You seem to have been playing with the focus/out-of focus effect in several of your images, which resulted in a very interesting array of photographs. Which one is your favourite and why?
The photograph from my Nan’s house, which has the photograph of my Grandad Jack (my mom’s dad) and my aunt Carol, which she kept on her bedside table. For that reason.
Another recurrent theme in the collection of photographs you chose to exhibit, was the contrast between the colourful appearance of an item, a flower, or an object, in a dark background. What did you try to convey in those images?
There’s different meanings as to why the photographs exist and what is being conveyed. The one with the hula hoop, that’s very specific. As is the yellow rose that was planted by my mom in the garden of the first house they bought. In contrast, there is the photograph of the pink flower, which is just that. Each image has a story. Some funny and some sad. Some I only got conscious about after the photograph had been taken.
These stories and the messages I try to convey are what gets me to press the shutter at that particular moment in time. The image is what I want to convey. So the contrast of a colourful item on a dark background is just how it was when I came across it.
When did you decide you wanted to be photographer? What was the turning point or the motivation behind this career choice?
I was always going to do something creative. I didn’t think I could hack it as a painter. I also loved films and magazines like the Face, so I thought maybe one day I could get to photograph Mickey Rourke. I still hope to
Where would you like to be in 10 years , in terms of your photography career?
To continue to do my own work as I’m doing it now, for myself. To have shows and exhibitions, not just in London but all over the world as well as to get published. That’s the next step.
Who would you say is your ideal professional photographer and why?
I Don’t like the term professional photographer, but my favourite photographers are Elina Brotherus for the reasons I previously mentioned. Garry Winogrand because he was a man obsessed and I understand his madness, and Paul Graham because he showed me how a photographer can find a new way of « looking ».
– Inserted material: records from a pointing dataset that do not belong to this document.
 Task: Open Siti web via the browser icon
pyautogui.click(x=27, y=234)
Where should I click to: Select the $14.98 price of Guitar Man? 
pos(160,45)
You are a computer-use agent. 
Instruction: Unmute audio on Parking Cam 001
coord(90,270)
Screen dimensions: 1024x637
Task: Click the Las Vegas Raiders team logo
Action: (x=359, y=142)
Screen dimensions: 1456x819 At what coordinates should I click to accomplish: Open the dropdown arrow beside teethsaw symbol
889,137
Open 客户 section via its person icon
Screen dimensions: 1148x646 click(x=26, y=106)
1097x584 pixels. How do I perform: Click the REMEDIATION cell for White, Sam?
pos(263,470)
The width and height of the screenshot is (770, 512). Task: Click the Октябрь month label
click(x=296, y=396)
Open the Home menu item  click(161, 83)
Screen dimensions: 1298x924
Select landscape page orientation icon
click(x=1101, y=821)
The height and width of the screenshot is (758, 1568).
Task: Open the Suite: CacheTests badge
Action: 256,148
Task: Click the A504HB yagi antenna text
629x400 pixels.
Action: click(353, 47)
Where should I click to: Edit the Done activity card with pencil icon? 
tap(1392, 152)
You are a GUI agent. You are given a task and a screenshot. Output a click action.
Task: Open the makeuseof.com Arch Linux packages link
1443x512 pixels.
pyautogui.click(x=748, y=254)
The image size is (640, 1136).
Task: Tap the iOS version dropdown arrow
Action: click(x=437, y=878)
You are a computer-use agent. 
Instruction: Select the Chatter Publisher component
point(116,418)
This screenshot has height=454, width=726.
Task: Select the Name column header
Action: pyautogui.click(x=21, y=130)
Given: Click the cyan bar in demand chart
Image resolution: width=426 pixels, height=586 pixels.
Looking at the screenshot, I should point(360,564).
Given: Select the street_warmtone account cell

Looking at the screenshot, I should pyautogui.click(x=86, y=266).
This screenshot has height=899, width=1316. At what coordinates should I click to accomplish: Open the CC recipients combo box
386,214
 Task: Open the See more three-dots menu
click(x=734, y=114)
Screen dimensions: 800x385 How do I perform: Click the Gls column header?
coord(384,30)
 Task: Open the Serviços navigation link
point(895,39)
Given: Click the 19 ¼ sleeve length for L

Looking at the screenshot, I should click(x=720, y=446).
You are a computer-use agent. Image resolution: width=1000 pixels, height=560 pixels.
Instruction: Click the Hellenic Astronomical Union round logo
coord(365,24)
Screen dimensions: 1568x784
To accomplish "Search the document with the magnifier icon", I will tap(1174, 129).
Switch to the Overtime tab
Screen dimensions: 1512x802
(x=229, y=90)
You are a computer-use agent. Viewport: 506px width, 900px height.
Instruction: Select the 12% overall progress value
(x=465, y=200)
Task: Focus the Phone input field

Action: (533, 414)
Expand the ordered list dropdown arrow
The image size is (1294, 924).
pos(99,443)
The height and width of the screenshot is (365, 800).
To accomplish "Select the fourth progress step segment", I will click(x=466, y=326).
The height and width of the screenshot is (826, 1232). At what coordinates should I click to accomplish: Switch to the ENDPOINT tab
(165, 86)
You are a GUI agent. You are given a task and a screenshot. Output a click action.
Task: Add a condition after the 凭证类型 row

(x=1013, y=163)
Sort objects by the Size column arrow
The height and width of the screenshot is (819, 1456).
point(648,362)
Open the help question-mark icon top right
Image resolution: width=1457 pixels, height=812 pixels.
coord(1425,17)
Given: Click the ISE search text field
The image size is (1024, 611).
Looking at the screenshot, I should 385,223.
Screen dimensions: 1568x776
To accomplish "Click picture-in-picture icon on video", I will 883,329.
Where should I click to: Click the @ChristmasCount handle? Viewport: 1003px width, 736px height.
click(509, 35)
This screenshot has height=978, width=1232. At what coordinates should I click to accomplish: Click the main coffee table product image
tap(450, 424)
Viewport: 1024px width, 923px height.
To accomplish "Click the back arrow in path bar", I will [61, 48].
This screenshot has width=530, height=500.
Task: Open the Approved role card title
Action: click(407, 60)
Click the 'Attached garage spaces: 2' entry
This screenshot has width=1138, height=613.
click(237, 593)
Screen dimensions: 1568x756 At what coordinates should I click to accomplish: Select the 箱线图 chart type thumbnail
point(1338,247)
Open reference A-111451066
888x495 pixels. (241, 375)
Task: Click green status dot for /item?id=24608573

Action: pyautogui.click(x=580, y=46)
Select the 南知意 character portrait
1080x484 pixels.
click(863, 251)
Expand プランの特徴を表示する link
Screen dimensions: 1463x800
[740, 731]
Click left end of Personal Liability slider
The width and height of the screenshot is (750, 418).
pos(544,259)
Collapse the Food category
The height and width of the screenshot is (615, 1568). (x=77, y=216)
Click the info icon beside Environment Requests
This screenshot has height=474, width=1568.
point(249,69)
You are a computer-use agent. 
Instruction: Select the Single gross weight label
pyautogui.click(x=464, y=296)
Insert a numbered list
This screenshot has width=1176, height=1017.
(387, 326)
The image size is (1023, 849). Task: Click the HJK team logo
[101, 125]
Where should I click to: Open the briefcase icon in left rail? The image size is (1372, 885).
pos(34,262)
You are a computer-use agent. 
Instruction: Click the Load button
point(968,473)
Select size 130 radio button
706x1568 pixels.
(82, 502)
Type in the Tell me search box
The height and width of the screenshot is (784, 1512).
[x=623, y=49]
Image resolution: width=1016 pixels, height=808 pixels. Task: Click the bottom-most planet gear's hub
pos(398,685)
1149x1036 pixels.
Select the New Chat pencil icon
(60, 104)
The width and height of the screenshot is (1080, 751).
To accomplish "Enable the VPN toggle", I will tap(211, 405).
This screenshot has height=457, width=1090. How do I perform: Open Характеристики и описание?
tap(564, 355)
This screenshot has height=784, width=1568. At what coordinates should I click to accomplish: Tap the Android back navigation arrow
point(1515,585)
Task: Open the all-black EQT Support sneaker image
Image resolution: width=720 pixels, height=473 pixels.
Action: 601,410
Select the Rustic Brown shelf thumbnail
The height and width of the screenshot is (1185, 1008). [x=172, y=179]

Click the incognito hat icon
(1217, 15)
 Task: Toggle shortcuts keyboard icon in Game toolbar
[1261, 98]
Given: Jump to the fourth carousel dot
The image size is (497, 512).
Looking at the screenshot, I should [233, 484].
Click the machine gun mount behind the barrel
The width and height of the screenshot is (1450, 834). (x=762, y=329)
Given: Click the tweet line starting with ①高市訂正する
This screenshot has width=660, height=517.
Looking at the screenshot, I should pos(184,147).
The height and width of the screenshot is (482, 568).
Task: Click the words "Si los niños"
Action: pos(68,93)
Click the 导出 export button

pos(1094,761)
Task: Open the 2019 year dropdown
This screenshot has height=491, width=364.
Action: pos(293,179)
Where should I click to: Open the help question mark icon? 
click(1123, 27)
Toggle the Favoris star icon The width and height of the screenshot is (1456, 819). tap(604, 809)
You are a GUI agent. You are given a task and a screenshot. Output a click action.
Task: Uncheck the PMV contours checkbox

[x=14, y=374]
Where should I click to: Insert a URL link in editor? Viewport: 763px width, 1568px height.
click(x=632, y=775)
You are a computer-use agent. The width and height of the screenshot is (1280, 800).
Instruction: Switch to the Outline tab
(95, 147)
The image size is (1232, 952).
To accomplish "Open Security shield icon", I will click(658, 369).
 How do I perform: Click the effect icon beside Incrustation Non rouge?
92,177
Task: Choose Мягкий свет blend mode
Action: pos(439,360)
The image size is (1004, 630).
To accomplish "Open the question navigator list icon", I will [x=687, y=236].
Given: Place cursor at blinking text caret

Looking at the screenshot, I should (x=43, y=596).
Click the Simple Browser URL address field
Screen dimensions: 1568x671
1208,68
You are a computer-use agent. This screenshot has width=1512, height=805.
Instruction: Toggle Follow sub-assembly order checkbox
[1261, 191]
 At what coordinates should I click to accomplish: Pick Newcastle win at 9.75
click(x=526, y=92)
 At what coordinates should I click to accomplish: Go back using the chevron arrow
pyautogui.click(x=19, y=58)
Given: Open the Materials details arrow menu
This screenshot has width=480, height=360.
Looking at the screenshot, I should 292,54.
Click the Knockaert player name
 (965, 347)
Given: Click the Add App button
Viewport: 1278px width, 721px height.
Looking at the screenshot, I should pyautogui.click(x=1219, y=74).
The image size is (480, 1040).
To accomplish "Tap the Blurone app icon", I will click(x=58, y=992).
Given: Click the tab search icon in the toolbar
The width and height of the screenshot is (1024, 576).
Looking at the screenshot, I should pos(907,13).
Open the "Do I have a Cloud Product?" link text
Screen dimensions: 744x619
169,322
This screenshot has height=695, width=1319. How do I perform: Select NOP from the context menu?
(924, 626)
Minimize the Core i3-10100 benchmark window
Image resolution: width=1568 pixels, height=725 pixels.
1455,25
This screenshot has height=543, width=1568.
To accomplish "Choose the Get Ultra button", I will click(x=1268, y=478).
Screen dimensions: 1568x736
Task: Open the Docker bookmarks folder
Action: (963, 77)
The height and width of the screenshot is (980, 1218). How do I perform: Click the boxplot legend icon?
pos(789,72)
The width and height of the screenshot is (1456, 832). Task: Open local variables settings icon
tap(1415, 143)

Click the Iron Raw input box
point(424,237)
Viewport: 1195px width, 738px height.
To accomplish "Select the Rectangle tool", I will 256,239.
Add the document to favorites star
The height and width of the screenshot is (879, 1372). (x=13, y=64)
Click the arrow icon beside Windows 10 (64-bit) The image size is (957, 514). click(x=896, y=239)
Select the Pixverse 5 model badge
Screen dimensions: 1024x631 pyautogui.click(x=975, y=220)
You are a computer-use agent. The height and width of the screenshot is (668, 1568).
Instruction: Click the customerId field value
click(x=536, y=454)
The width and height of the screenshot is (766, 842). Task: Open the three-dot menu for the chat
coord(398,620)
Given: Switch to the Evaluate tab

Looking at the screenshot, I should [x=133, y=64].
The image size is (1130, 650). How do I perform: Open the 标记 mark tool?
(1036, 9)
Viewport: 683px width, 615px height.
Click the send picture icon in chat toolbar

Stephen J. Morgan was born in 1970 in Ladywood in the city of Birmingham. He has been exhibiting since the mid 1990’s with a first major exhibition in 1996, “About a Young Idea” at the Levi’s Gallery in London followed by another exhibition in 2001,entitled “Reasonable Behaviour” at The Wapping Project in London. He has participated in group exhibitions such as the “Twenty White Chairs” exhibit at The Wapping Project in London in 2003. He exhibited twice in collaboration with his father, who enjoyed a similar interest in photography in 2005 and 2006.